何度か動きながら自分の足音を確認してみる。

「オマエは女の子にもフットワークにも鈍いヤツだな!前だ、マエ!」

ニヤニヤした顔で言われた。カカトに仕事をさせずバタバタ音をさせないっていったらつま先で着地するしか思いつかず、やってみると止まれなくてネットに勢いよく顔から飛び込んでしまった。

「あははは!オマエみたいなやつは言葉じゃなくて体に言い聞かせた方が早い。コートの真ん中に立ってシャトルを落とさずに取ってみな」

そう言われてコートの真ん中に立つと同時に、ネット前左ギリギリにシャトルをポイと放られる。何とか落とさずに拾ったと思いきや、その瞬間に投げられたネット前右ギリギリのシャトルは拾うことができずにコートに落としてしまった。再びコートの中央に戻るよう言われてポイ……何度やっても右側のシャトルに手が届かない。

「これはラケットを持っていない分、リーチが足りないということですか?」

ゼーゼー言いながら訊いてみる。

「こんなの神谷だって出来るぞ?おーい神谷、ちょっとこっちに来てくれ!」

簡単に神谷さんに説明して顧問がシャトルを投げると、いとも簡単に左も右も落とすことなくヒョイヒョイと取ってしまった。

「わかったか?リューセーの一歩は『抜刀ですか?』ってくらい前につんのめりすぎなんだよ。神谷みたいに軽く動かないと、左右はもちろん前後だって取れねえぞ?フットワークっていうのは如何に軽やかにコート内にシャトルを落とすことなく反応できるかってもんだろ?反応するだけじゃなくコースもちゃんと打ち分けなきゃいけねえのに、そんなに余裕のない動きでどうすんだって話だよ。せっかく体が柔らかいのに全然強みを使えてねぇじゃん、最小の動きで最大の効果を狙ってみな。そのためにはもっと早くもっと軽くだ!神谷サンキューな」

ペコリとお辞儀をして戻っていく彼女を見ながら彼女の動きを思い出してヒョイヒョイと軽く動いてみると、シャトルは取れるようになったものの、本当にこれでいいのかという疑問がどうしても頭から拭えない。

「納得いってねえだろ?フットワークの為のフットワークをやってるから納得いかねえんだよ、実際に試合中であることを想像してみな。余裕がないばっかりにシャトル溢したり、届いても甘く上がっちまって叩かれた経験があるだろう?」

この言葉を聞いてハッとした。先の市民大会最終戦がまさにそうで、何故かわからない内に追い詰められて悲惨な負け方をしたのを思い出した。

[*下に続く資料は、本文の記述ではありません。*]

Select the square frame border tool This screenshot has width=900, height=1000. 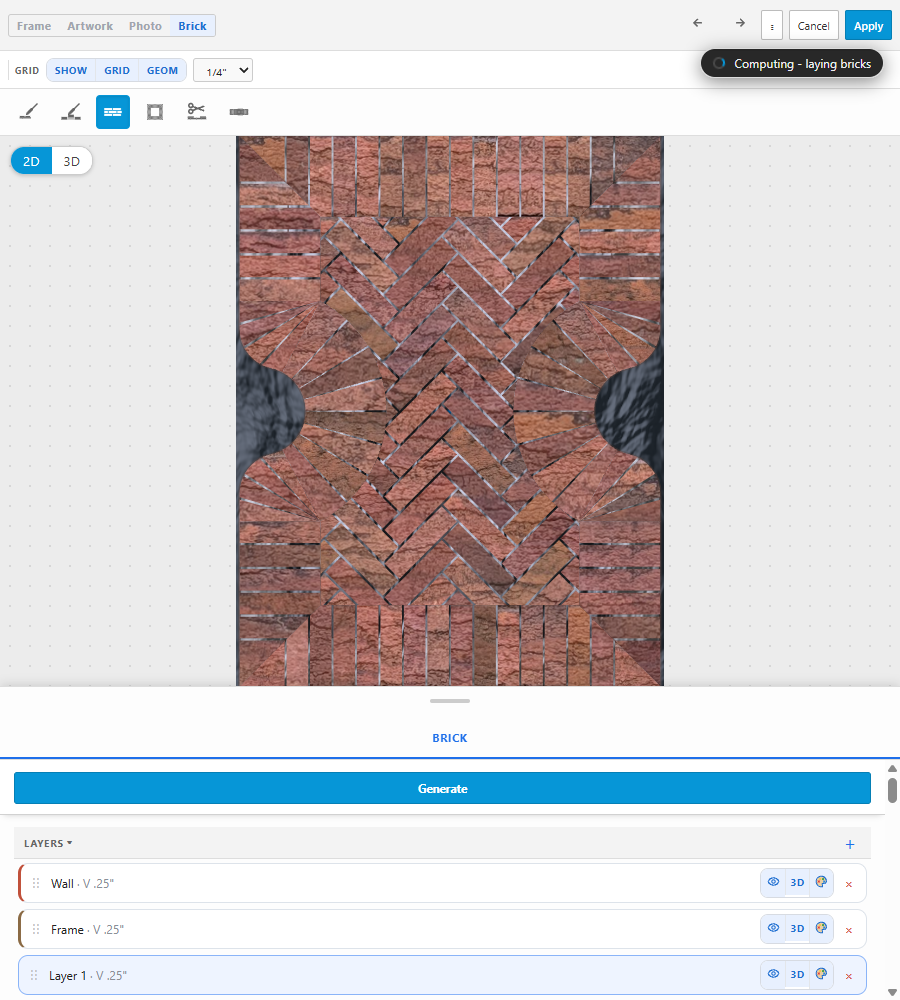tap(155, 112)
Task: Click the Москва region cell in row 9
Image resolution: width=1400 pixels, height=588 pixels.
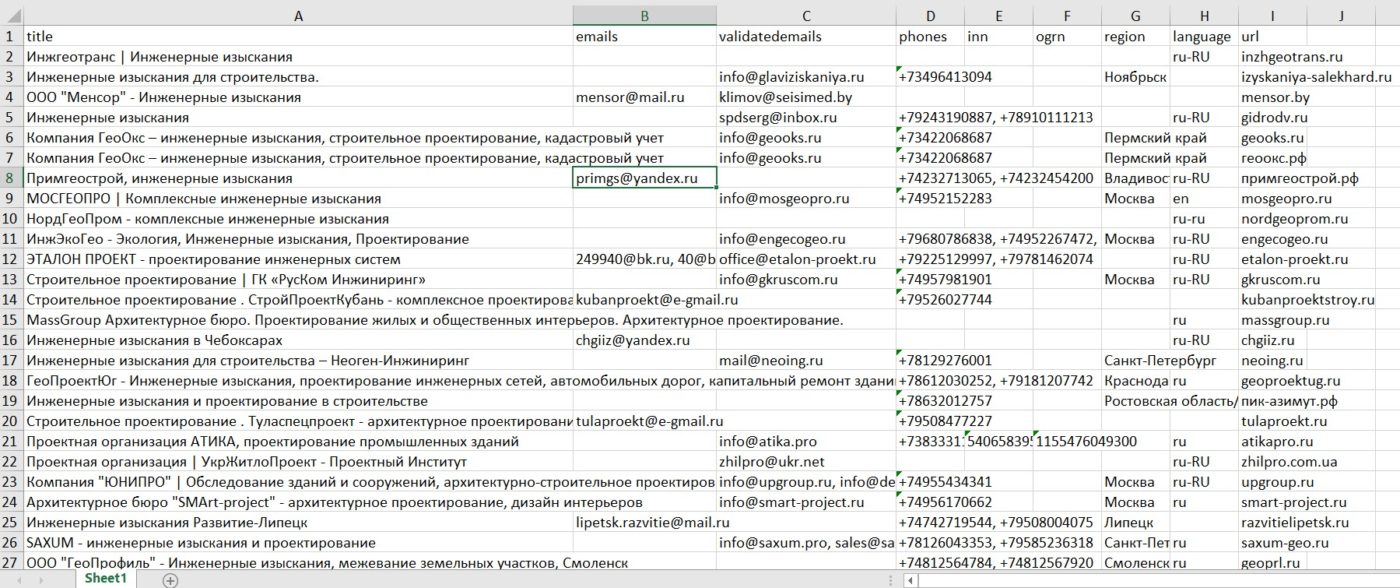Action: [1135, 198]
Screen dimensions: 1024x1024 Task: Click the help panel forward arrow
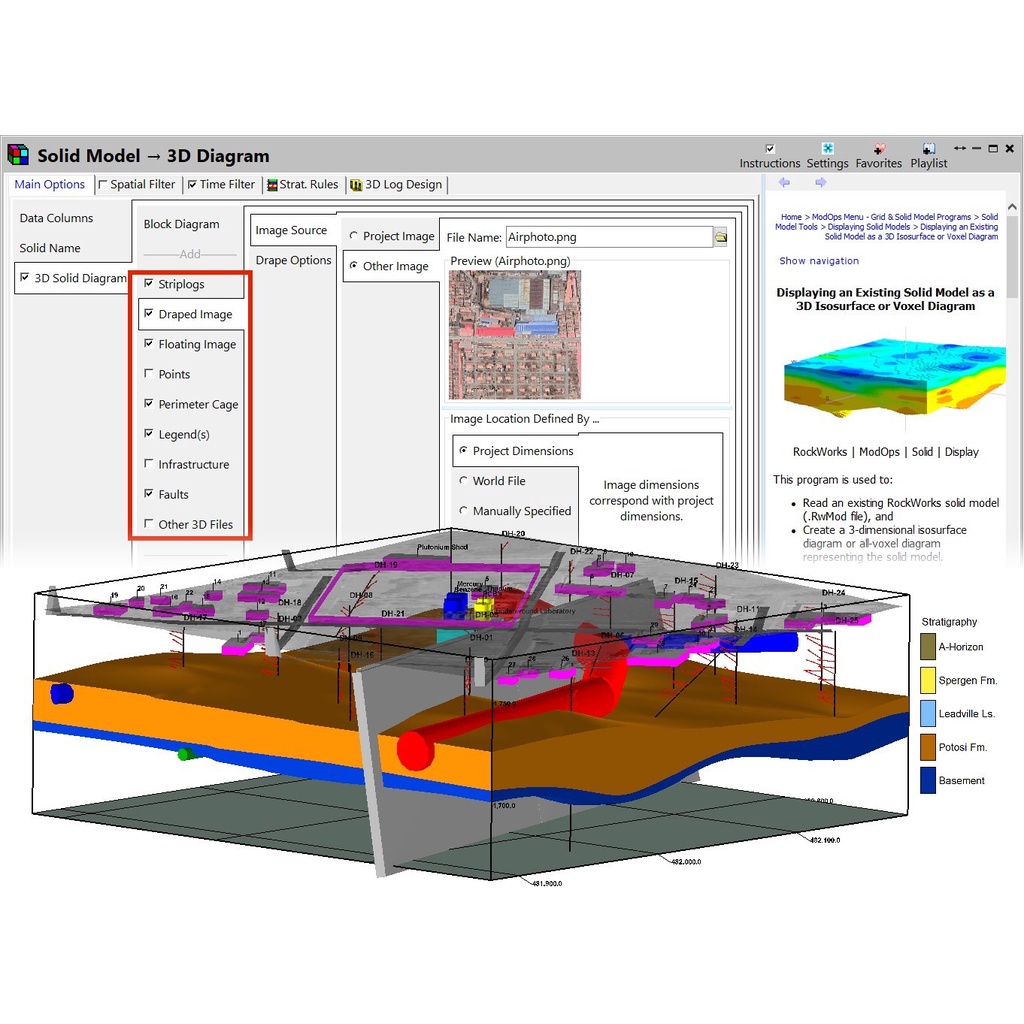820,183
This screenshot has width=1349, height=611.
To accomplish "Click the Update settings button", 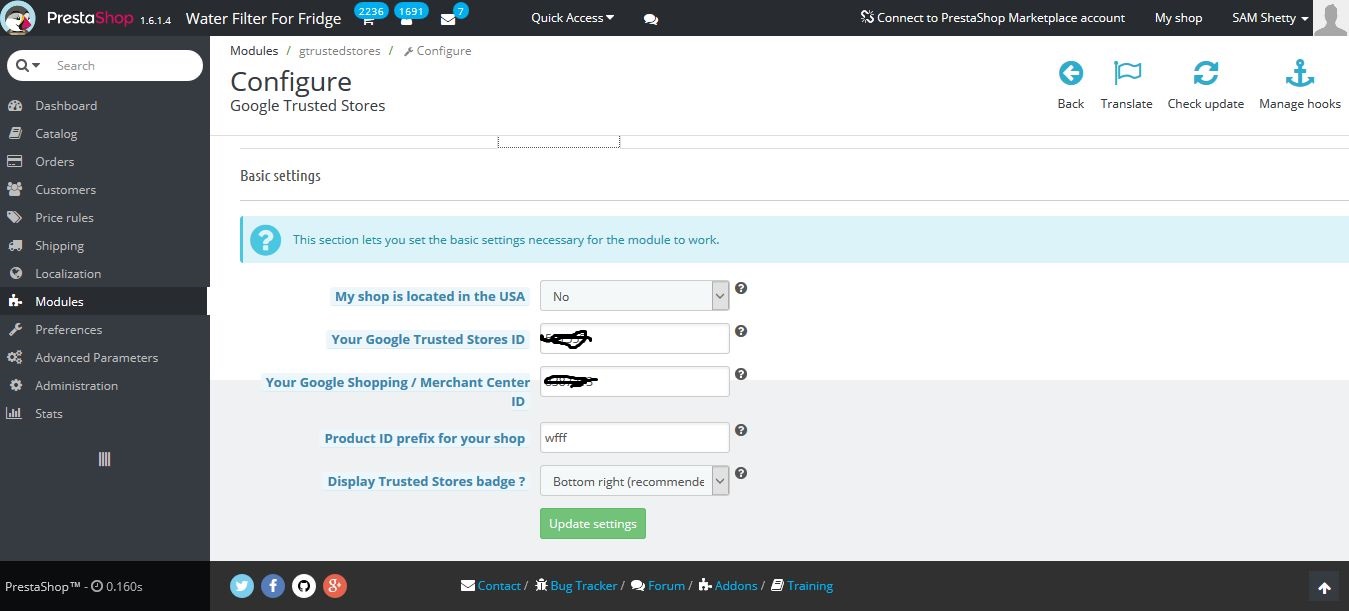I will click(592, 524).
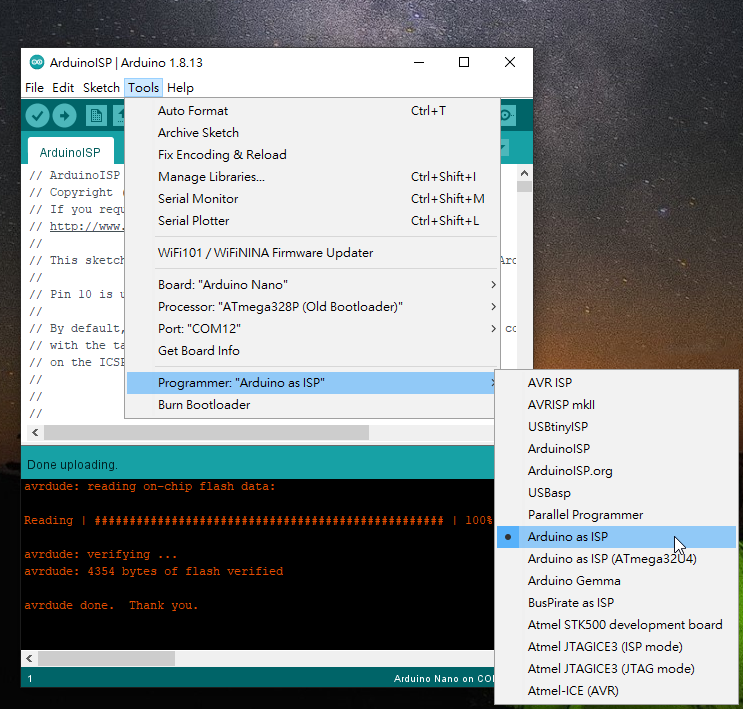Click the Verify checkmark toolbar button
This screenshot has width=743, height=709.
pos(38,116)
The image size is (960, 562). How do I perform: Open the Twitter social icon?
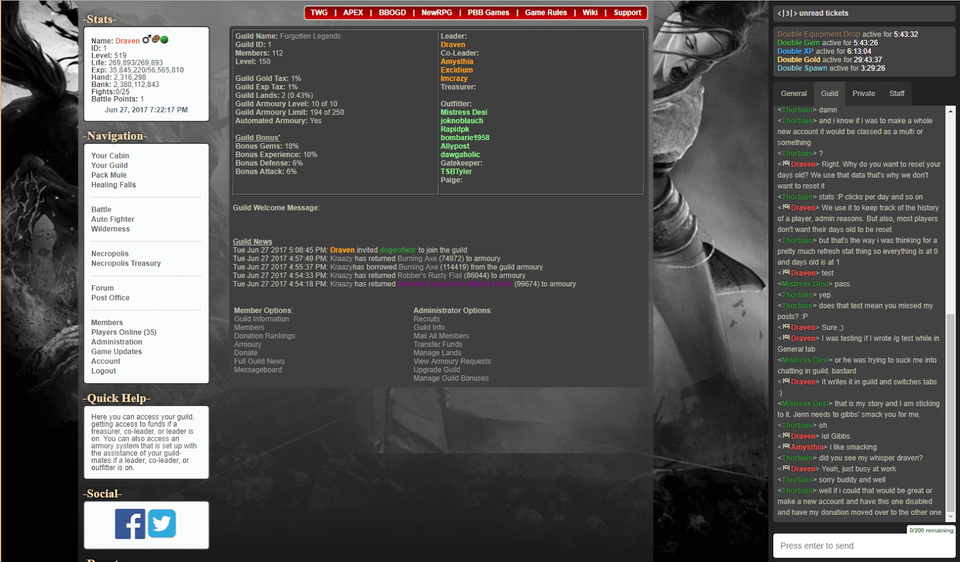pos(162,524)
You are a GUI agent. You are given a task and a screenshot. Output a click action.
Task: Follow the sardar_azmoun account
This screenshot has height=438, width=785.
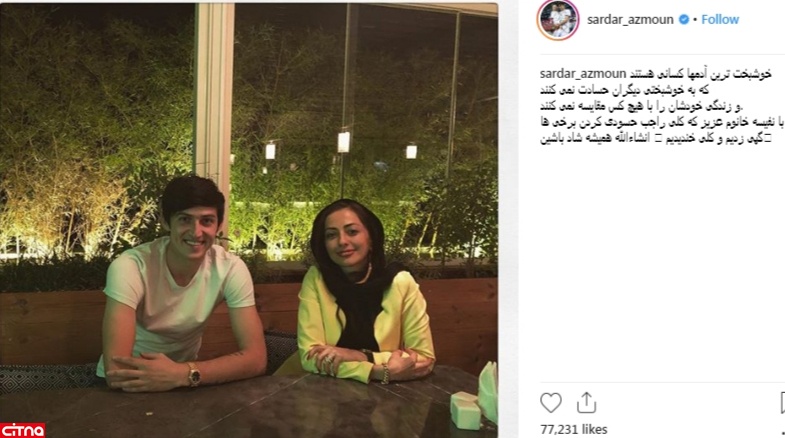[x=720, y=20]
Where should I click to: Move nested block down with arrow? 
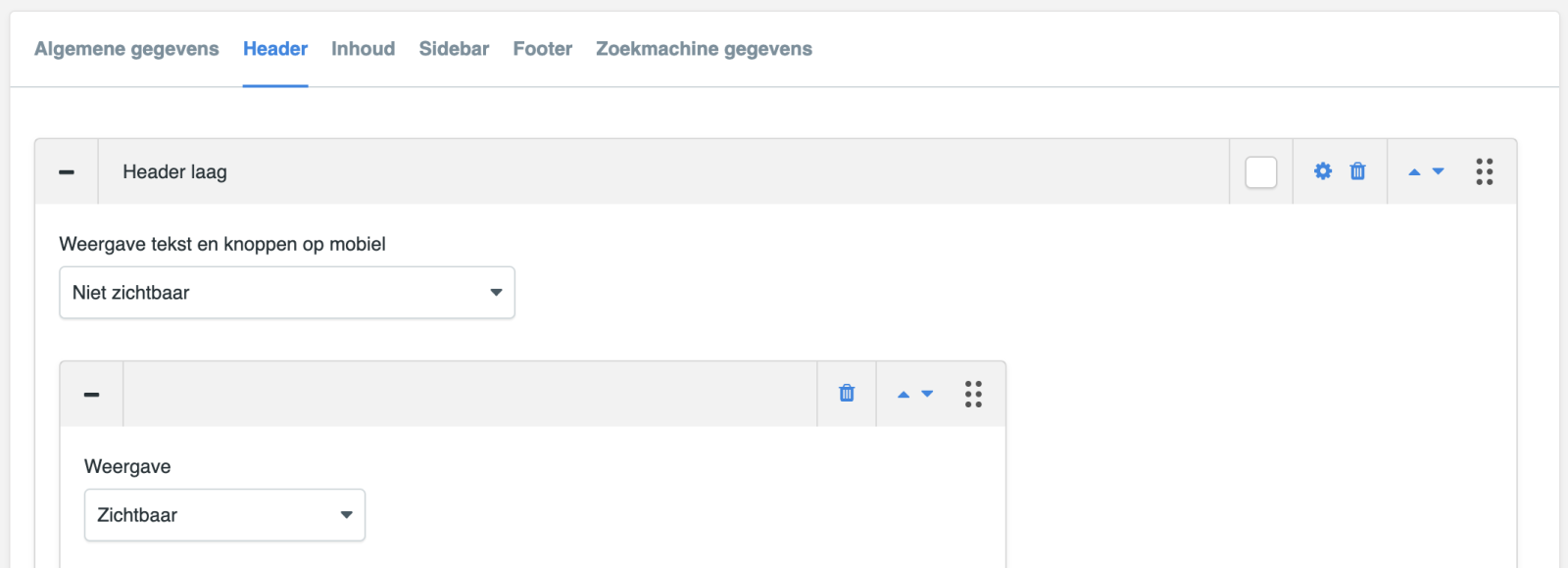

「あそこで一歩出ていたら……なんていう根性論でお前は片づけているだろうけどもさ、その一歩の先にはヘアピンかドロップかスマッシュかプッシュか、何が来るかわからねえんだぜ?それに対応しなきゃいけないのに拘るところが違うだろ、一歩は当たり前でその先だ」

これを聞いて頭の中のモヤモヤが一気にクリアになった気がした。フットワークとは次につなげる動きの練習であり、完結した一歩ではない。どんなに完璧なスマッシュが打てたとしても、それを返されてしまったら打った余韻に浸っている暇なんてなく、すぐさま次の行動に出なければならないし、相手のミスショットがたまたまこちらのコートに入ってきたとしてもそれに反応しなければならないのだ。

「ありがとうございました!」

顧問に頭を下げて、フットワークを練習している女子の方へと足を運ぶ。自分の問題点を理解した上で、どうするのが正しいのかを実際に目で見て確認するためだ。

 体育館の端っこに体育座りをして全体を見渡すように広く見ていると、ダルそうにタラタラやっている人もいれば、神谷さんのように頑張ってはいるものの、どこかまだぎこちない人もいる。そんな中でひと際輝いて見えたのは二年生ながらに主将を任されている高見澤さんだ。実家がとんでもなくお金持ちで、通学の時にはいつも高級外車で送り迎えをしてもらっているご令嬢というくらいしか彼女のことは知らなかったけれど、そのフットワークはとても軽くて流れるよう。僕みたいにおかれたシャトルに直接触るわけではなく、ラケットを持って飛んできたシャトルをイメージしているかのようなスイングを入れつつ動いている。そして足音に耳を澄ませてみると自分みたいにドタンバタン音はさせずに、時折小さくキュッっと自然な音が鳴る程度。

(フットワークに全然体重が乗ってないじゃないか)

否定的な目でしばらく見ていたが、もうかれこれ三分が経とうとするのに呼吸が乱れている感じがまるで無い。僕が三分動いたらゼーゼー肩で息をするのに対し、余裕で動き続けているどころか、後輩に目を配って指示までしている。そして驚くべきは疲れてフラフラすることは無く足を置く位置が全く同じ、即ち毎回同じフットワークがブレずに確実に行われているということだ。コートの大きさは同じなのに歩幅は小さく、ラケットの軌道を出来るだけ大きく振っているというのは男子に体力で劣る女子ならではの創意工夫なのかもしれない。そしてもう一つ気づいた点、それは彼女のシューズが床に接地している時間がほとんど無いようにみえてしまう軽すぎるステップ。それでもバックステップの時にはハイクリア用のスイングや、スマッシュ用のスイング、カットやドロップショット用のスイングとちゃんと振り分けているし、スマッシュスイングの時にはそこにシャトルがあったらちゃんとスマッシュを打てているであろう風を切る音がちゃんと聞こえる。